N'est-ce plus Manon ?

Manon, Massenet - Paris (TCE)

Par Claire-Marie Caussin | sam 06 Avril 2019 | Imprimer

Le Théâtre des Champs-Elysées frappait fort ce samedi 6 avril en proposant à la soprano Nino Machaidze et au ténor Juan Diego Florez d’endosser les rôles de Manon et du Chevalier Des Grieux : une double prise de rôle, et une salle pleine pour écouter ces deux grands noms de l’art lyrique.

A la tête du Belgian National Orchestra, Frédéric Chaslin ouvre la soirée par une direction vive, pressée, à la recherche d’un son dense et homogène qui ne parvient pas à éviter une certaine lourdeur.

Mais l’oreille est vite attirée par la qualité des rôles secondaires en scène au début du premier acte : Raphaël Brémard campe un Guillot de Morfontaine drôle, truculent sans être ridicule, qui provoquera les seuls rires de la soirée, alors que Jean-Christophe Lanièce est un Brétigny sobre, retenu, mais aux atouts vocaux indéniables. Jennifer Michel, Eléonore Pancrazi et Tatiana Probst incarnent quant à elles avec la légèreté attendue Poussette, Rosette et Javotte. On apprécie chez chacun de ces chanteurs une prononciation française parfaite, tant dans les passages chantés que parlés, et ce tout au long de l’ouvrage.

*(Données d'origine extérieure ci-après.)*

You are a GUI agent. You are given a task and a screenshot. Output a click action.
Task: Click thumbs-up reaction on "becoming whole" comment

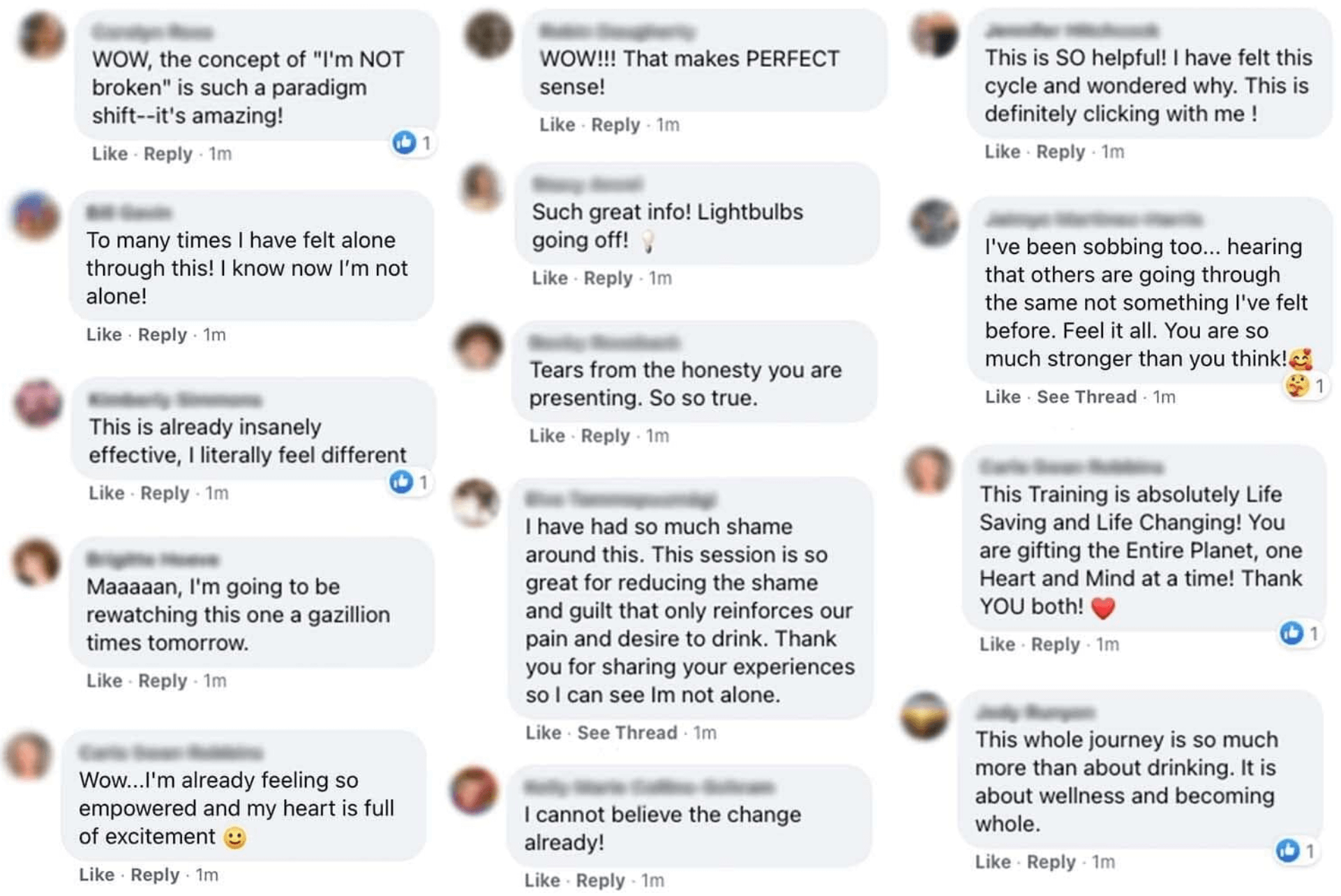[x=1287, y=850]
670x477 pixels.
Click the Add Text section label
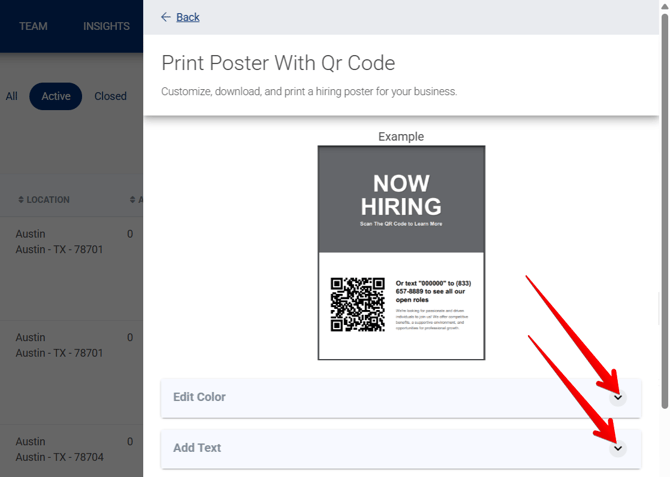tap(197, 448)
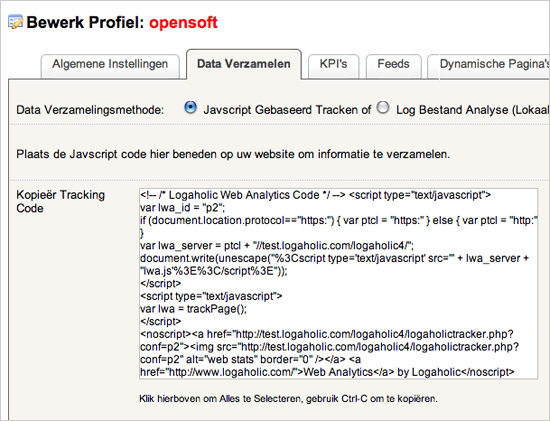Choose Log Bestand Analyse radio option
This screenshot has height=421, width=550.
coord(383,107)
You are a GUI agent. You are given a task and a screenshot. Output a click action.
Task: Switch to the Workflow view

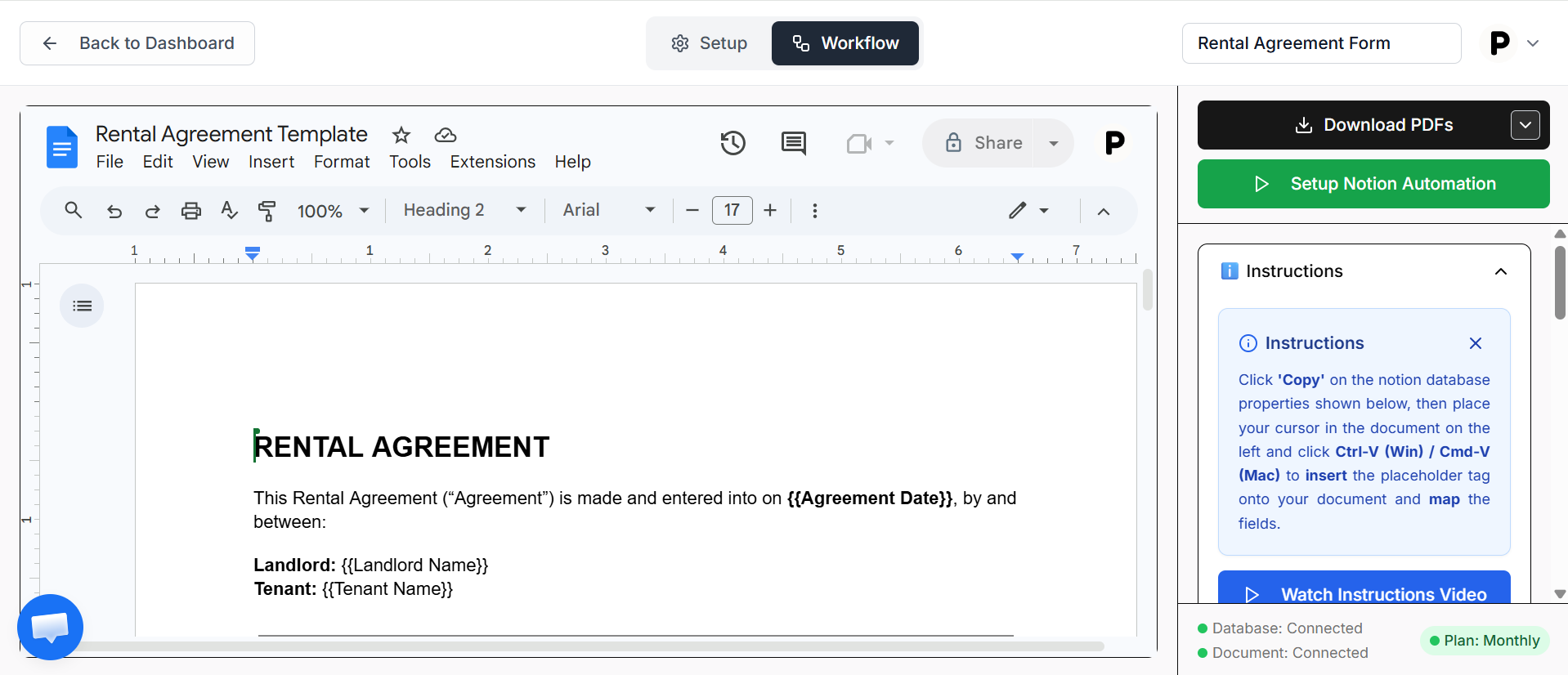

Mais celui qui remporte d’emblée l’adhésion est le Lescaut de Jean-Gabriel Saint-Martin. La voix est centrée, projetée, l’aigu percutant, la diction irréprochable ; le tout assorti d’une aisance et d’un flegme qui conviennent tout à fait au personnage. Une voix qui n’a rien à envier aux deux stars qui font une entrée en scène attendue.

La Manon de Nino Machaidze frappe malheureusement immédiatement par un français des plus approximatifs. C’est d’autant plus dommage que la soprano a toutes les qualités pour s’emparer de ce rôle : une voix corsée et pleine de couleurs, un aigu assuré, et cette naïveté qui se transforme en séduction au fil de la partition. L’« Adieu à la petite table » inspire l’émotion, mais la gavotte est trop pleine d’imprécisions dans la prononciation et d’erreurs dans le texte pour séduire. La soprano ne donne pas moins une belle évolution à son personnage ; mais il lui manque les mots pour raconter l’histoire de Manon Lescaut.

Juan Diego Florez au contraire fait preuve d’un français totalement compréhensible et d’une grande attention au texte qu’il prononce. Lors de son entrée au premier acte, l’orchestre se pare soudain d’une multitude de nuances et la direction de Frédéric Chaslin devient plus précise, très à l’écoute des chanteurs.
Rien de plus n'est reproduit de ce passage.